投資初心者がまず押さえたい投資信託8つの基本用語

20〜40代の投資初心者の方にとって用語一つとっても難しく感じてしまいがちな投資信託。

そこでここでは基準価額や分配金など初心者の皆さんにこれだけは押さえておいてほしい8つの基本用語を、できるだけ簡単にわかりやすく説明していきます。

基準価額、分配金・・・投資初心者向け投資信託8つの基本用語

投資初心者の皆さんが、投資信託を始める前に必ず押さえておきたい8つの基本用語について、ここから一つずつお話ししていきましょう。

基準価額(きじゅんかがく)

基準価額とは投資信託の値段です。

投資信託は1口、2口といったように「口」という単位を用いて、「〜口あたり○円」という形で値段を表示します。

大半の投資信託は「1万口あたり○○円」と表示されています。

例えば、ある投資信託が基準価額12,000円と表示されている場合、1万口あたり12,000円ということです。

これは1口あたりに直せば1.2円(=12,000円÷10,000口)ということになります。

実際には別途支払う購入手数料等を考慮する必要がありますが、これを一旦横に置いて単純化すれば、「購入時の基準価額<売却時の基準価額→利益」「購入時の基準価額>売却時の基準価額→損失」という関係が成り立ちます。

分配金(ぶんぱいきん)

投資信託は一定期間ごとに決算(一定期間における損益額を計算すること)があります。

決算を行うタイミングや頻度は、あらかじめ投資信託ごとに決められており、一般的には毎月、半年ごと、1年ごとという3パターンに分けられることが多いです。

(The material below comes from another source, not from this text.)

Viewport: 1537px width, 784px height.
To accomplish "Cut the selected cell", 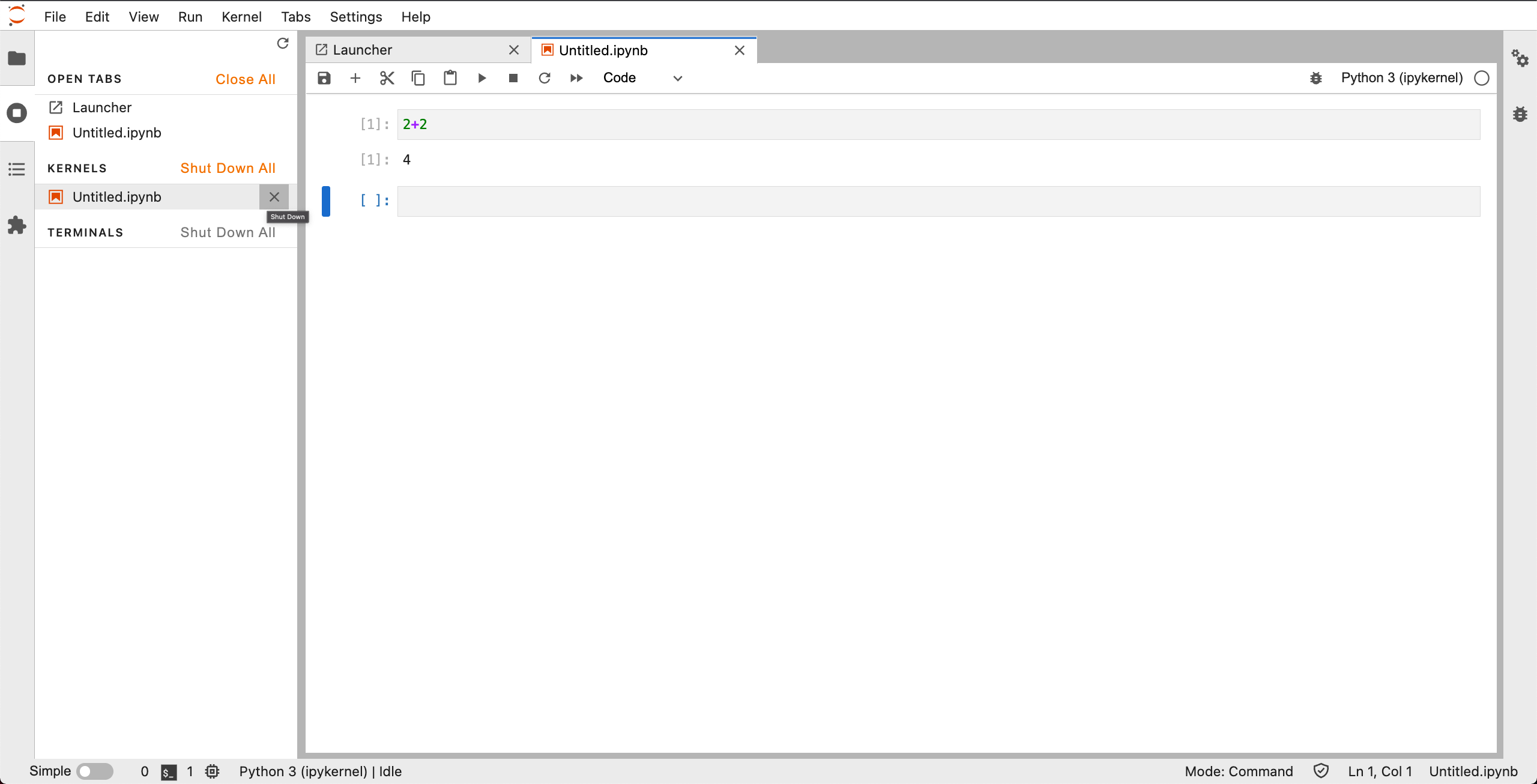I will pyautogui.click(x=386, y=78).

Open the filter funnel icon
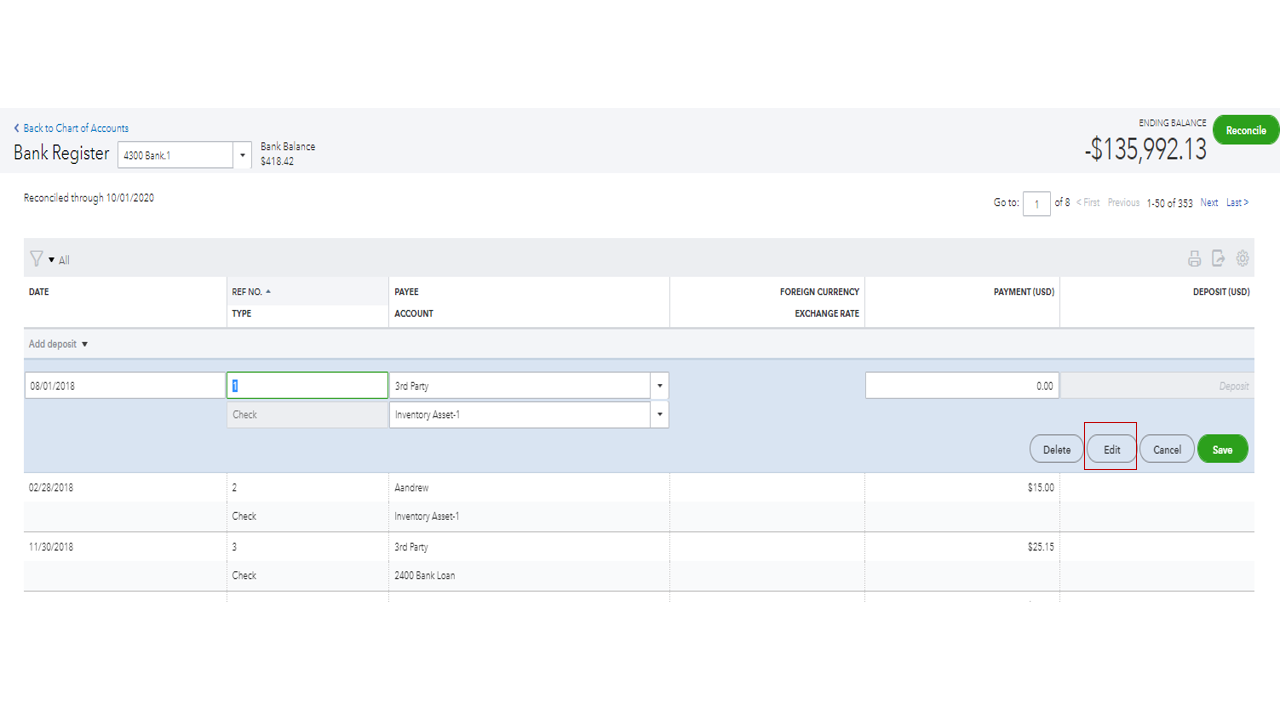[36, 258]
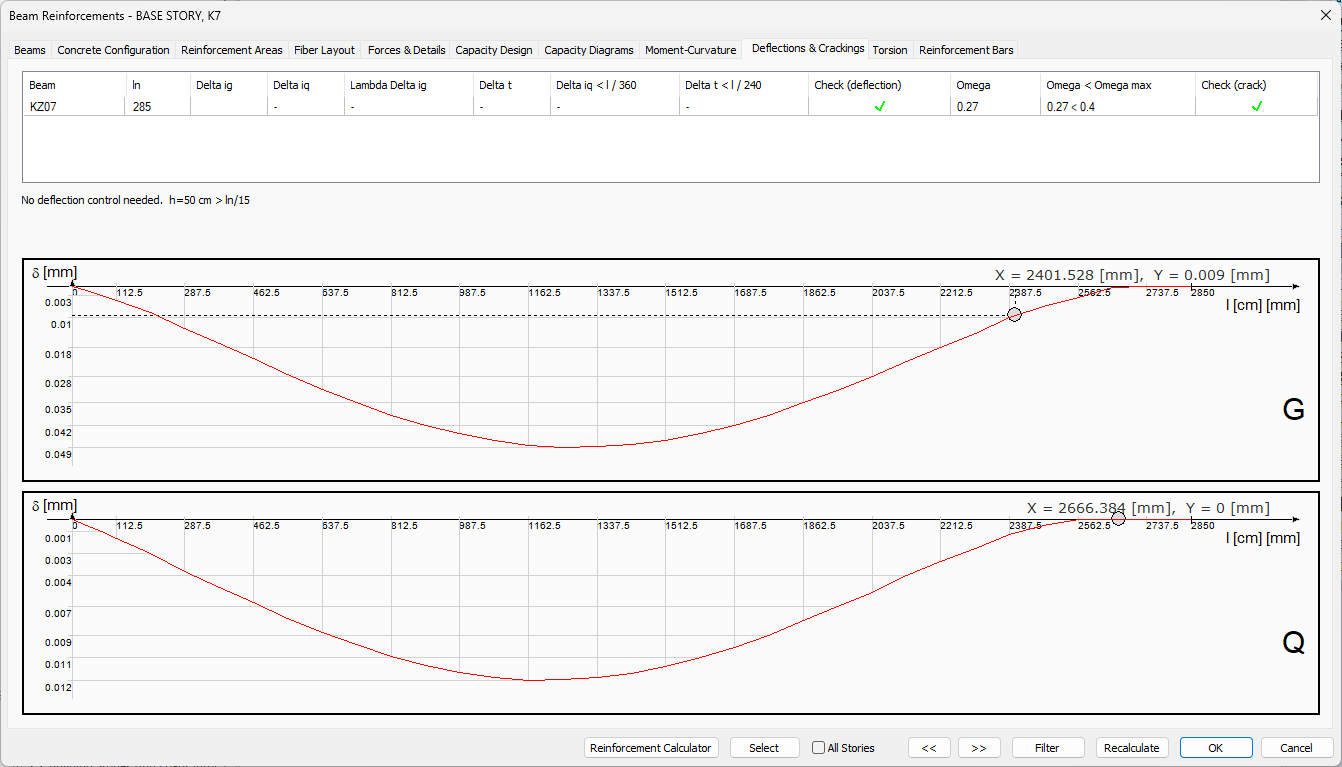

それぞれの投資信託における決算の際に、運用者の判断によってその投資信託の保有者(一般に「受益者」と呼びます)へ運用資金を還元することがあり、この受益者へ還元される運用資金を分配金といいます。

ここで初心者の方が誤解しやすい点があります。

それは投資信託の分配金と預貯金、あるいは債券の利子とを混同してしまうことです。

預貯金や債券の利子は投資元本とは別に一定額が支払われます。

例えば投資元本が100万円で年に1万円の利子が支払われる債券の場合、利子1万円が支払われた後も投資元本は100万円のままです。

一方で、投資信託の分配金は投資元本から支払われます。

上記の例に合わせて、投資元本が100万円、年に1万円の分配金が支払われる投資信託の場合で考えてみると、分配金1万円が支払われた後の投資元本は99万円(=100万円-1万円)ということになります。

投資信託は先ほどお伝えした基準価額が毎営業日ごとに変動しますので、実際にはこの投資元本と分配金の関係性が見えづらくなっています。

ですので、当該分配金の仕組みをあらかじめ理解しておきましょう。

投資対象資産(とうしたいしょうしさん)

投資対象資産とはその名の通り、受益者から預かった資金で投資する対象資産のことです。

例えば、投資対象資産が「日本株」となっていれば、その投資信託が日本国内の株式に投資するものであることがわかります。

ちなみにこの投資対象資産が一つの投資信託において「国内株」、「外国株」、「国内債券」、「外国債券」といったように、複数としている投資信託もあります。

信託期間(しんたくきかん)

信託期間とは投資信託の運用期間のことです。

たとえば、「信託期間2030年4月30日まで」ということは、この投資信託の運用が終わるのが2030年4月30日であることを表しています。

特に10年超の超長期での運用を考えている方は、信託期間が10年以下の投資信託を選択してしまわないよう気をつけましょう。

ちなみに実際には多くの投資信託がこの信託期間を無期限にしています。

信託期間が無期限の場合、予め運用を終える日は決められていませんので、原則としては運用がずっと続いていきます。

購入手数料(こうにゅうてすうりょう)

購入手数料とは投資信託を購入する際にかかる手数料のことです。

ちなみにこの購入手数料がゼロであることをノーロードと呼びます。

信託報酬(しんたくほうしゅう)

信託報酬とは投資信託を運用・管理してもらうための経費として保有期間中支払い続ける必要のある費用です。

この信託報酬は運用管理費用と呼ぶこともあります。

信託財産留保額(しんたくざいさんりゅうほがく)

信託財産留保額とは投資信託を売却(解約)する際にかかる費用のことです。

ただし、実際にはこの信託財産留保額を不要としている投資信託が多くあります。

ファンドマネージャー

ファンドマネージャーとは受益者から預かった資金を実際に運用(指図)する者のことです。